**AIM OF THE EXERCISE:** Convert the lines starting at the one containing "Identify the location" and ending at the one containing "(782, 444)." into a numbered list, skipping blank lines and leaving out the pictures. Include only those lines from the entries below.
----- TASK DATA -----
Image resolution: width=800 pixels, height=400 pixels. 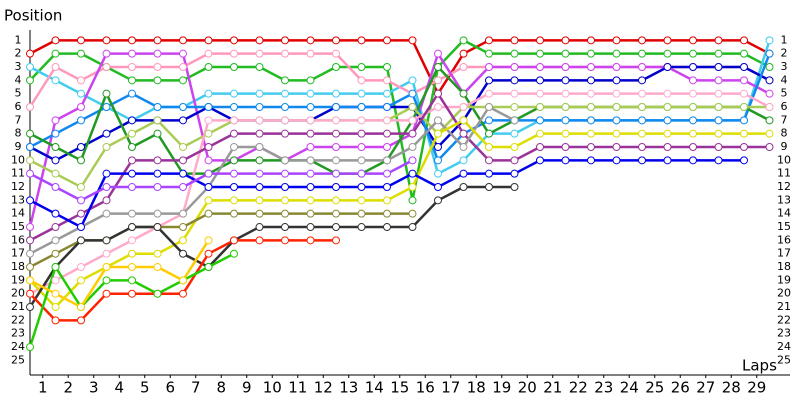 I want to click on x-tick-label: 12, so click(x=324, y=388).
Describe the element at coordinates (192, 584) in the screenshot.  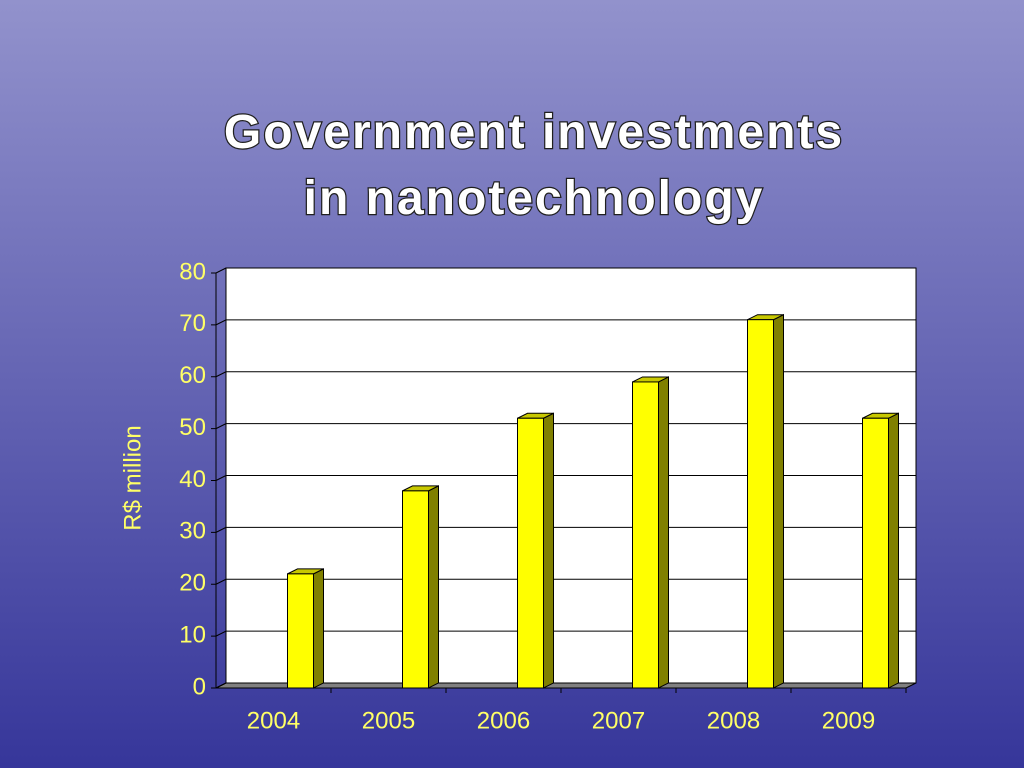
-----
----- TASK DATA -----
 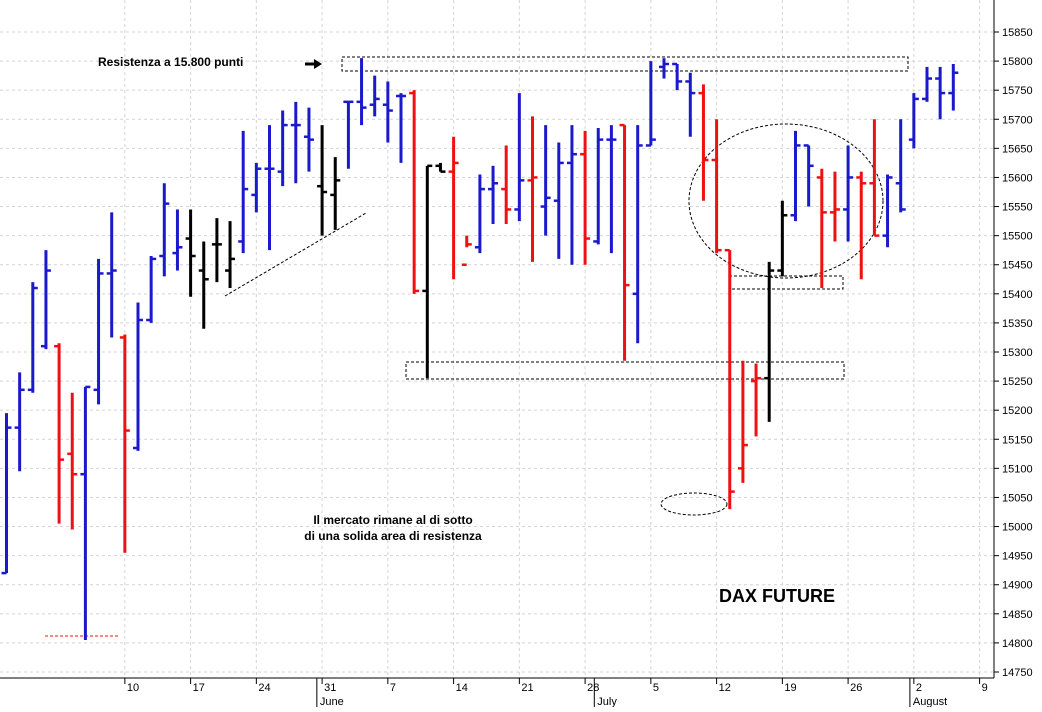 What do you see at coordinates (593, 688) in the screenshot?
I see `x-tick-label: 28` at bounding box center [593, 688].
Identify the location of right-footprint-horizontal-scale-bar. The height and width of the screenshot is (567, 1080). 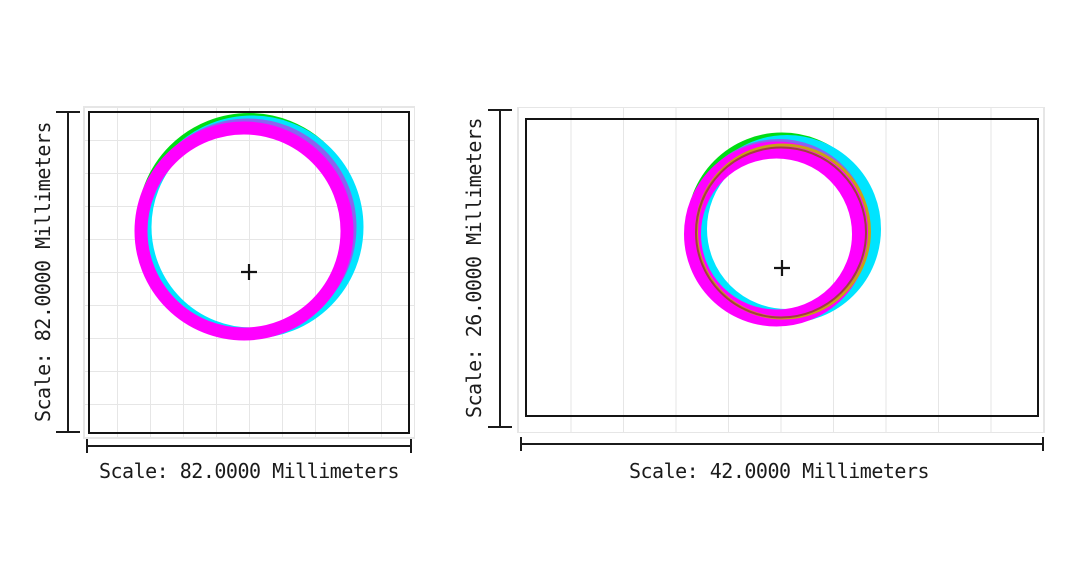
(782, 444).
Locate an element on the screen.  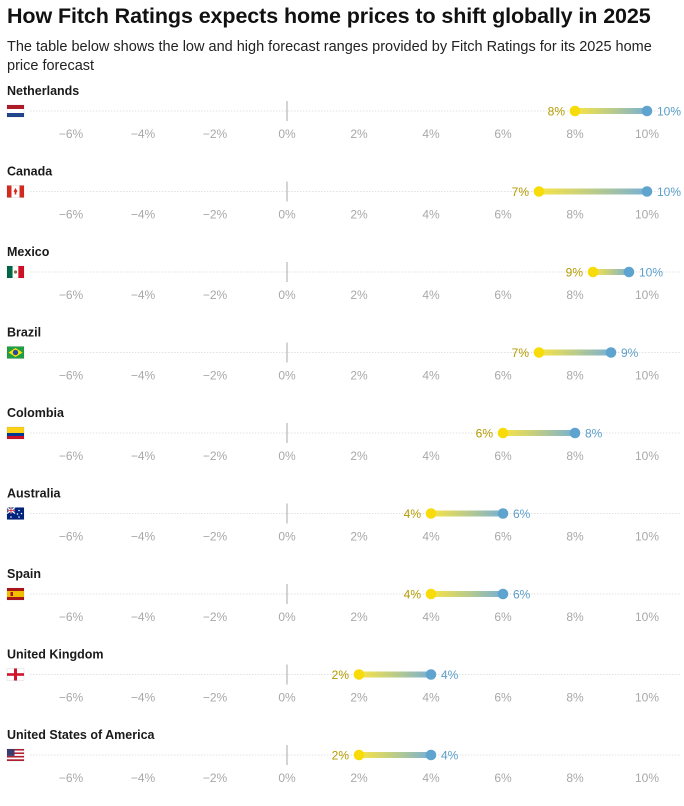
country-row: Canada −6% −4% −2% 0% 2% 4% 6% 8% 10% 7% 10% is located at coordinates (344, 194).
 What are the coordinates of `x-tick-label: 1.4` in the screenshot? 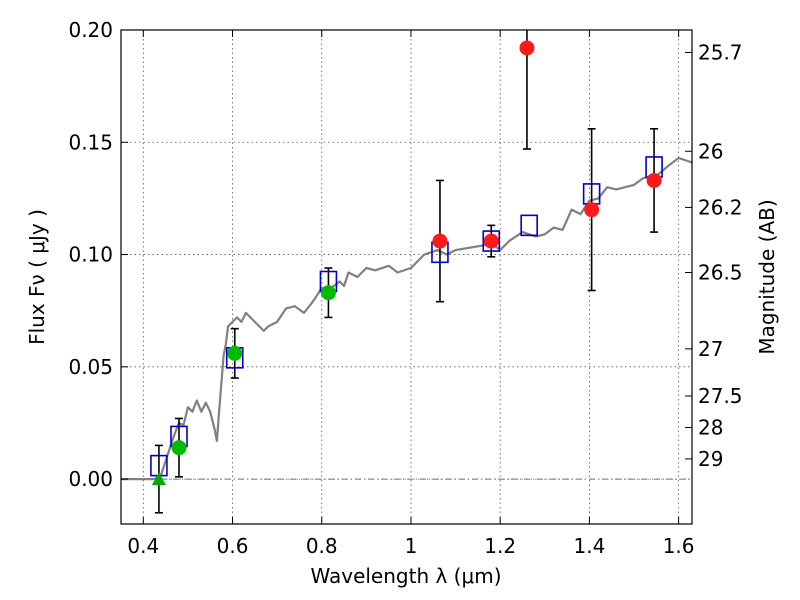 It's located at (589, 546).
-----
**SOLUTION TO THE PROBLEM:**
1. Identify the location of right-footprint-horizontal-scale-bar. The height and width of the screenshot is (567, 1080). 
2. (782, 444).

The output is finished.